## Text
•••••
Der Weg ist das Ziel

KONKRETISIERUNG  ·  Der Weg ist das Ziel

 

SACHASPEKTE UND POTENZIAL

„Ortsveränderung bedeutet in gewisser Weise immer auch, Vergangenheit zu schaffen. Die Gleichförmigkeit ohne Unterscheidung von Ort und Zeit ist das charakteristische Merkmal einer verminderten Lebensqualität.“ (Radtke 1998, o. S.)

Die Orientierung im Raum ist sowohl im mittelbaren als auch im unmittelbaren Umfeld des Arbeits- und Bildungsortes bedeutsam. Insbesondere Ausflüge in die Umgebung bieten dabei Anlässe, sich in vielfältigen, auch unbekannten Räumen zu orientieren. Hierzu gehört auch die Nutzung öffentlicher Verkehrsmittel. Durch Ausflüge können sich die Beschäftigten ihre Lebensumwelt so immer weiter erschließen.

Ausflüge bieten dabei verschiedenste Anlässe, sich auf den Wegen zwischen unterschiedlichen Orten, aber auch in unbekannten Gebäuden zu orientieren.

Auch für Beschäftigte, die im Rollstuhl sitzen und sich nicht selbstständig fortbewegen können, bietet ein solcher Ausflug vielfältige Möglichkeiten. Bereits durch die Fahrt mit öffentlichen Verkehrsmitteln werden viele Sinne gleichzeitig angesprochen. Die taktile Wahrnehmung wird durch die Bewegung des Verkehrsmittels besonders stimuliert. Außerdem können z. B. Beschleunigung und Abbremsen, verschiedene Geschwindigkeiten und Bewegungsrichtungen mit dem eigenen Körper erfahren werden. Gleichzeitig verändern sich mit der Umgebung auch die Geräusche und visuellen Eindrücke. Hierdurch wird der Ausflug zu einem Erlebnis, das viele Sinne anspricht.

Schon bei der Planung des Ausflugs können die Beschäftigten mit einbezogen werden. Sowohl bei der Wahl des Ausflugsziels als auch bei der Planung des Weges können sie unterschiedliche Aufgaben mit übernehmen. Hierzu gehören zum Beispiel das Heraussuchen von Verkehrsmitteln, die genutzt werden sollen, oder das Packen von Taschen und Rucksäcken für den Tag.
•••••
## Übungsziel
Beantworten Sie zum Text über Ausflüge diese Fragen:
1. Was ist laut dem Zitat das charakteristische Merkmal einer verminderten Lebensqualität?
2. Welche Wahrnehmung wird durch die Bewegung des Verkehrsmittels besonders stimuliert?
3. Welche zwei Beispiele für Aufgaben, die Beschäftigte bei der Planung übernehmen können, nennt der Text?
Die anschließende Auflistung ist für die Bearbeitung nicht erforderlich.

## Dargestellte Daten
•••••
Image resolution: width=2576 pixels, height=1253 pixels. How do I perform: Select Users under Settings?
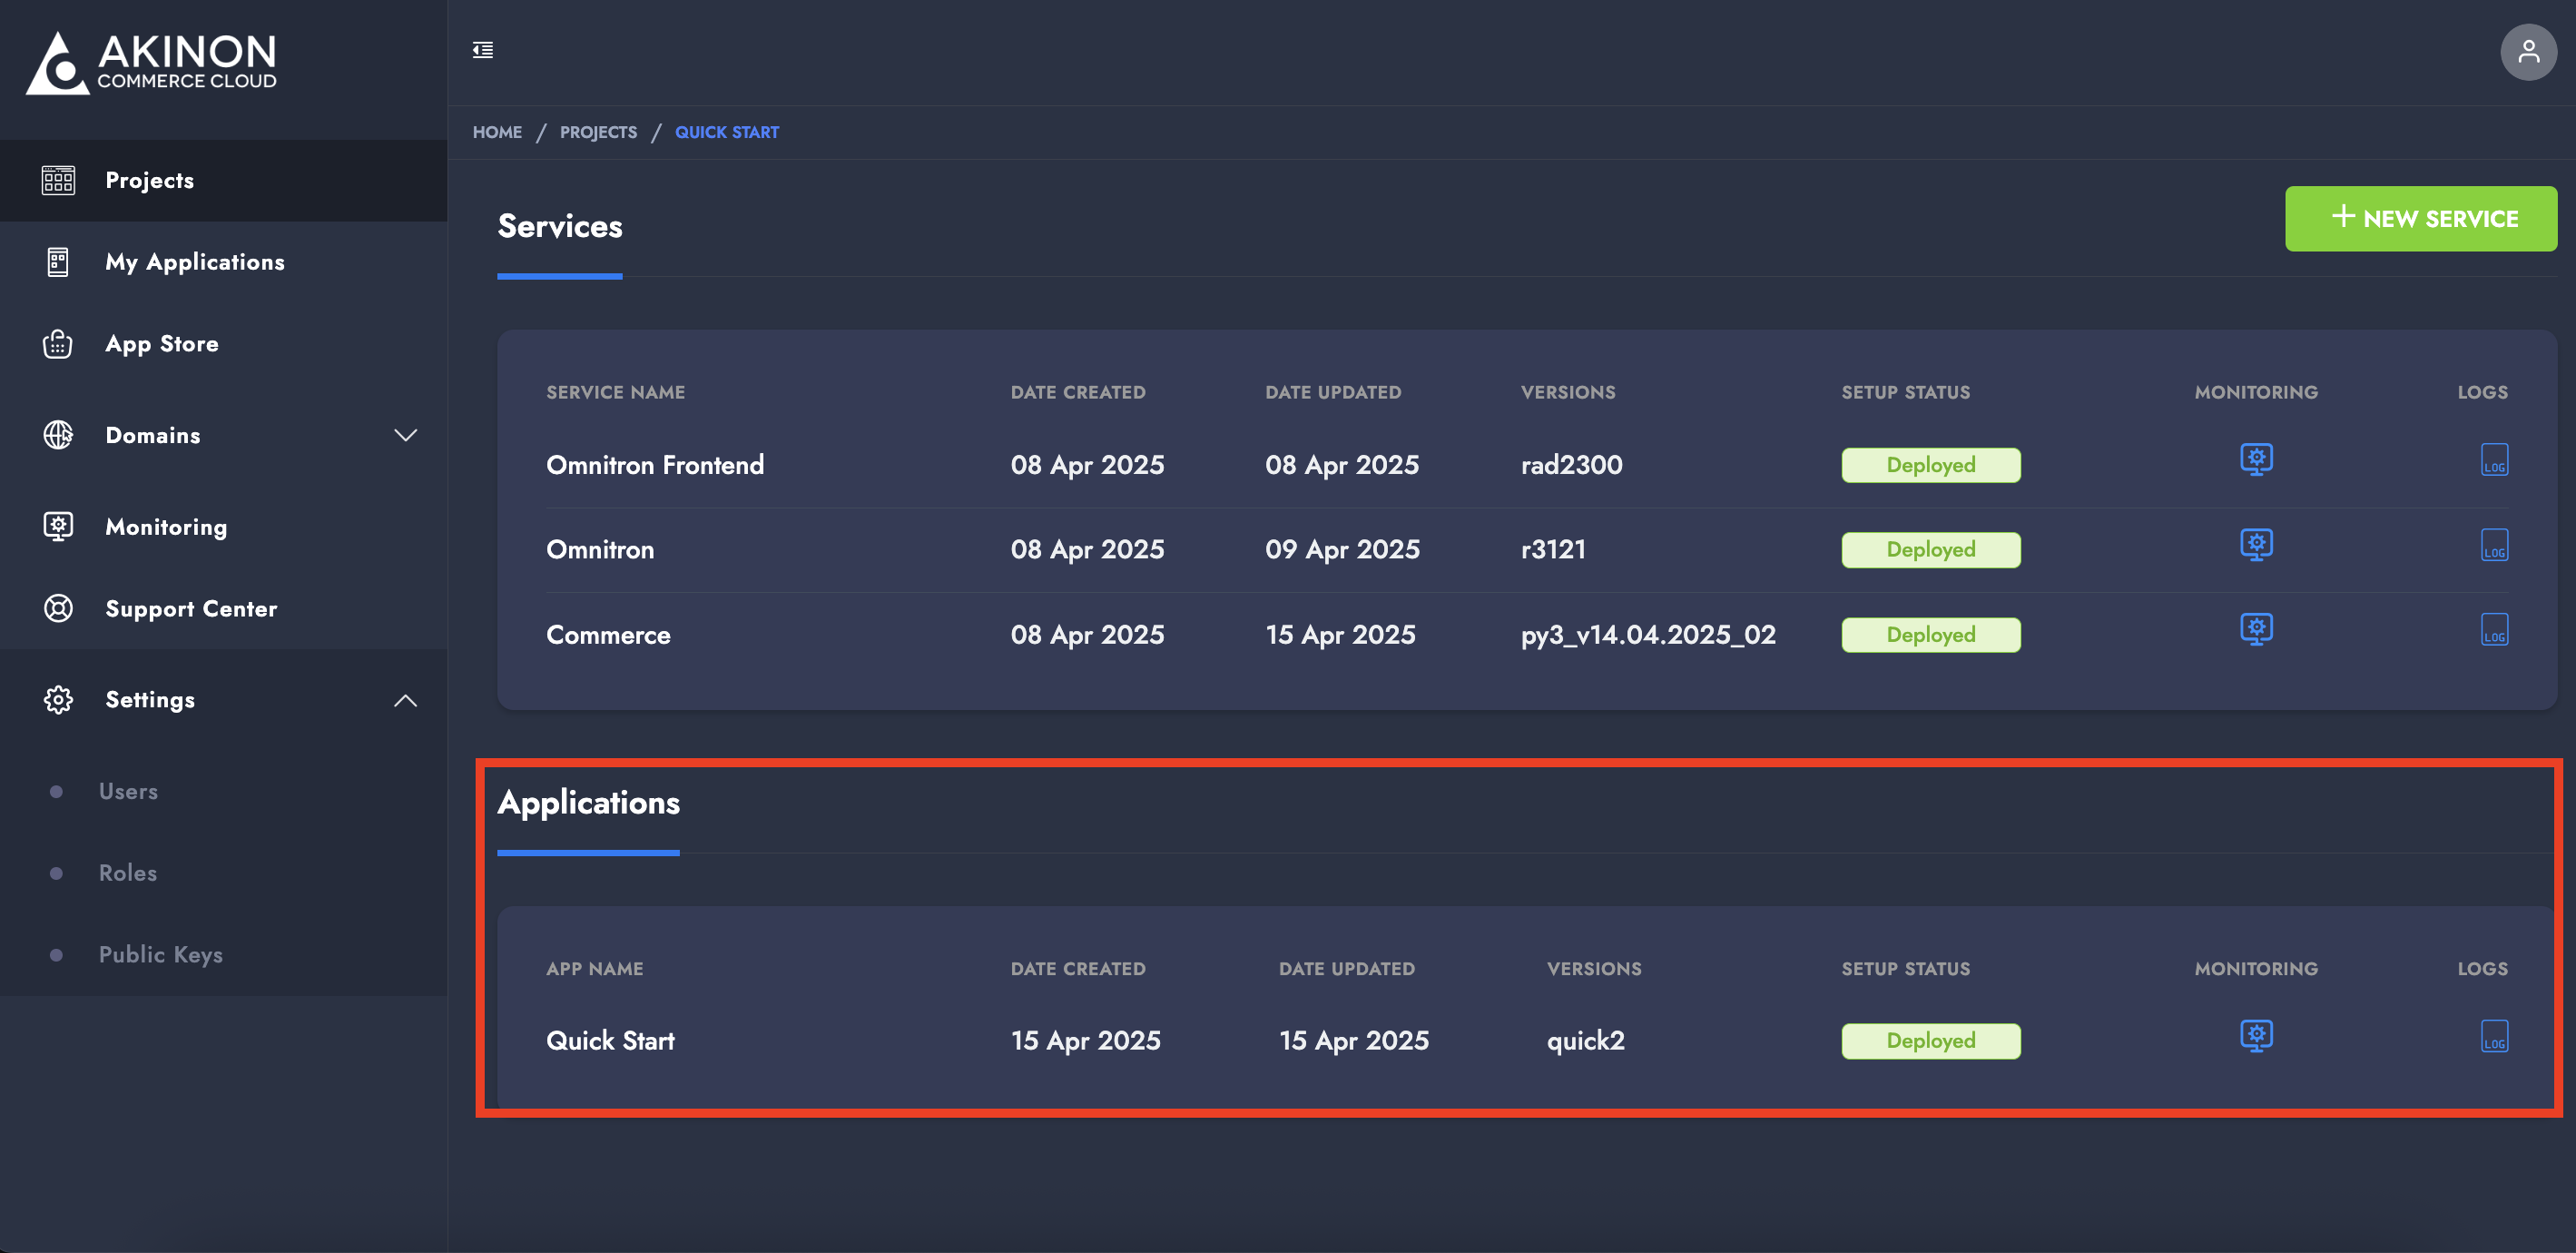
•••••
## Lösung
1. Die Gleichförmigkeit ohne Unterscheidung von Ort und Zeit.
2. Die taktile Wahrnehmung.
3. Das Heraussuchen von Verkehrsmitteln, die genutzt werden sollen, und das Packen von Taschen und Rucksäcken für den Tag.